Re: NiFi cluster goes 100% CPU in no time

2019-06-10 Thread Shanker Sneh
Thanks Joe for reading through and helping me. :)


   - NiFi hasn't been upgraded. its 1.8.0 (community version of Horton
   works data flow).
   - OS/Kernel is the same. Just that I have added more capacity to disk
   (with better IO).
   - JVM continues to be the same. Java 8.
   - When CPU is 100%, top shoes just NiFi java process. When I provided
   with more cores (as high as 16), NiFi used all 16 nodes and throttled at
   1600%.


Meanwhile, I am trying to clear up all FlowFiles from disk and start the
flows afresh.


On Mon, Jun 10, 2019 at 5:42 PM Joe Witt  wrote:

> Sneh
>
> It was stable for months but now is high...
>
> has nifi been upgraded?  what version before vs now?
>
> has the os/kernel been changed?
>
> has the jvm been updated?
>
> when cpu is 100 what does top show?
>
> thanks
>
> On Mon, Jun 10, 2019, 7:59 AM Shanker Sneh 
> wrote:
>
>> Thanks for the suggestions Joe.
>> Actually the issue is persistent even after reverting to the
>> 'older-regular-incremental-load' of the data flow* (which used to work
>> fine since months on similarly-configured hardware a few days back by
>> utilising just ~50% of resources)*.
>>
>> These days, one of the 2-node cluster gets out of NiFi every now and then
>> as the CPU peaks 100% for that particular machine. And subsequently the
>> other node reaches 100% CPU too.
>> When I restart NiFi on a particular node, CPU tanks to 0 and then spikes
>> to 100% within few minutes - the data flowing through the pipeline is *just
>> too less* to throttle my CPU ideally.
>>
>> The machine config and NiFi config remains untouched - this has left me
>> confused where the problem might be. Something which had been running
>> smoothly since months, has become a challenge now.
>>
>> On Fri, Jun 7, 2019 at 8:16 PM Joe Witt  wrote:
>>
>>> Shanker
>>>
>>> It sounds like you've gone through some changes in general and have
>>> worked through those.  Now you have a flow running with a high volume of
>>> data (history load) and want to know which parts of the flow are most
>>> expensive/consuming the CPU.
>>>
>>> You should be able to look at the statistics provided on the processors
>>> to see where the majority of CPU time is spent.  You can usually very
>>> easily reason over this if it is doing compression/encryption/etc.. and
>>> determine if you want to give it more threads/less threads/batch data
>>> together better, etc..
>>>
>>> The configuration of the VMs, the NiFi instance itself, the flow, and
>>> the nature of the data are all important to see/understand to be of much
>>> help here.
>>>
>>> THanks
>>>
>>> On Fri, Jun 7, 2019 at 7:07 AM Shanker Sneh 
>>> wrote:
>>>
 Hello all,

 I am facing strange issue with NiFi 1.8.0 (2 nodes)
 My flows had been running fine since months.

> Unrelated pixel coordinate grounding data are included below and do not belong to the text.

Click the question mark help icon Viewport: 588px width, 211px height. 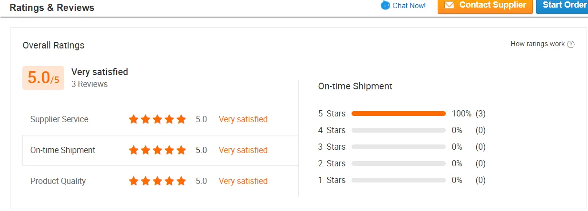(x=571, y=44)
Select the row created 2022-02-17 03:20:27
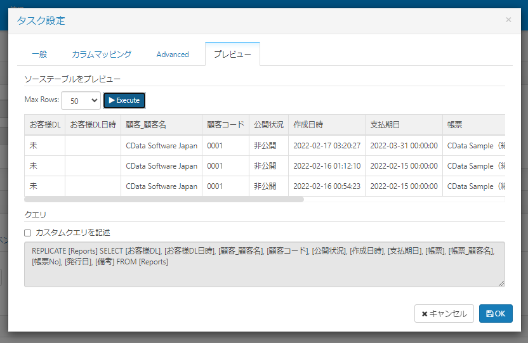Image resolution: width=528 pixels, height=343 pixels. (x=265, y=146)
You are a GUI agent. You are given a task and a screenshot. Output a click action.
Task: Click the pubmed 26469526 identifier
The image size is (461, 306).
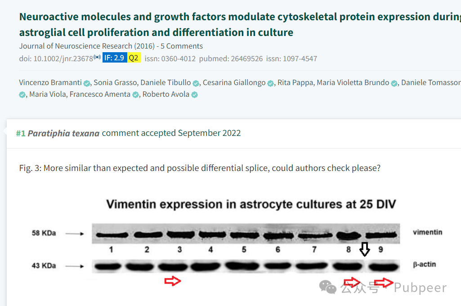(x=231, y=59)
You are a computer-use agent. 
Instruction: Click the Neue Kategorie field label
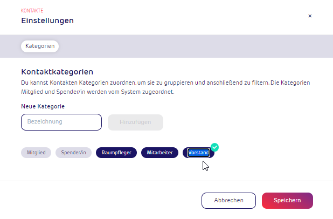[x=43, y=106]
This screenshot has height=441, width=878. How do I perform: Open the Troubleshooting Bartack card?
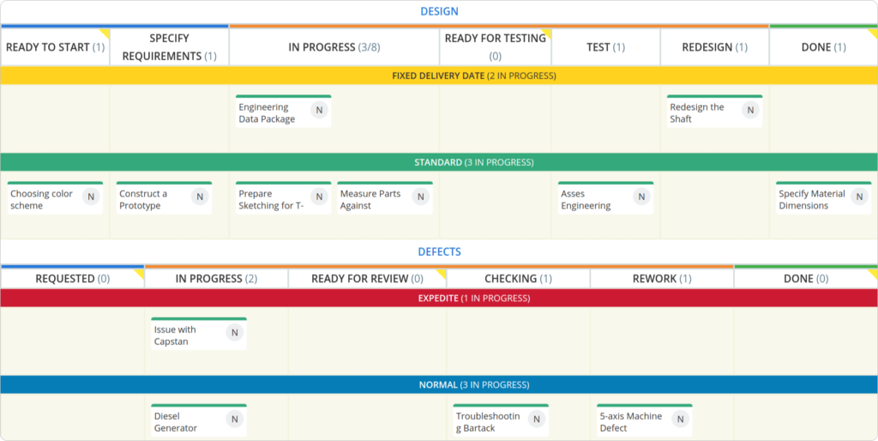click(x=489, y=421)
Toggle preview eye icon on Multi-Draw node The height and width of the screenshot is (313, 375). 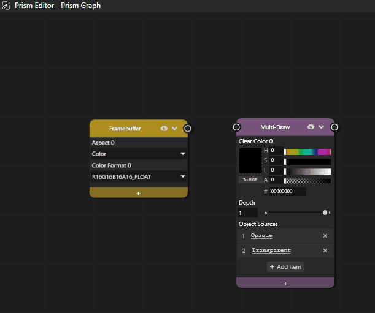pyautogui.click(x=311, y=127)
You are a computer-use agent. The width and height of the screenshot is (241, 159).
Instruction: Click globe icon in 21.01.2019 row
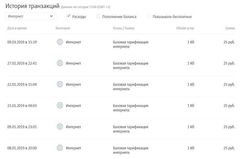tap(60, 105)
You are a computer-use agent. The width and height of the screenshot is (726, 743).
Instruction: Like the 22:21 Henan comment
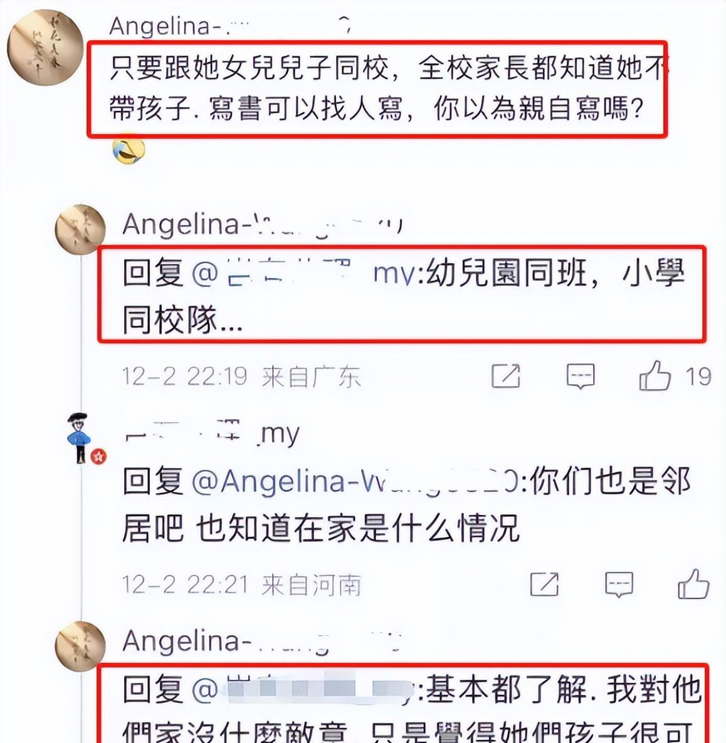(693, 584)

 Yesterday I had to do some history load which filled up my both disks
 (I have FlowFile repository as separate disk).

 I increased the size of the root & flowflile disk both. And 'grow' the
 disk partition and 'extended' the file system (it's an EC2 linux).
 But post that my CPU has been spiking to complete 100% - even at
 regular load (earlier it used to be somewhere around 50%)
 Also I did no change to the config values or thread count etc.

 I upgraded the 2 nodes to see if that solves the problem - from 16 Gb
 box (4 core) to 64 Gb (16 core).
 But even the larger box is throttling on the CPU at 100%.

 I tried clearing all repositories and restarted NiFi application and
 the EC2 - but no improvement.

 Kindly point me in the right direction. I am unable to pinpoint
 anything.

 --
 Best,
 Sneh

>>>
>>
>> --
>> Best,
>> Sneh
>>
>

-- 
Best,
Sneh


Re: NiFi cluster goes 100% CPU in no time

2019-06-10 Thread Joe Witt
Sneh

It was stable for months but now is high...

has nifi been upgraded?  what version before vs now?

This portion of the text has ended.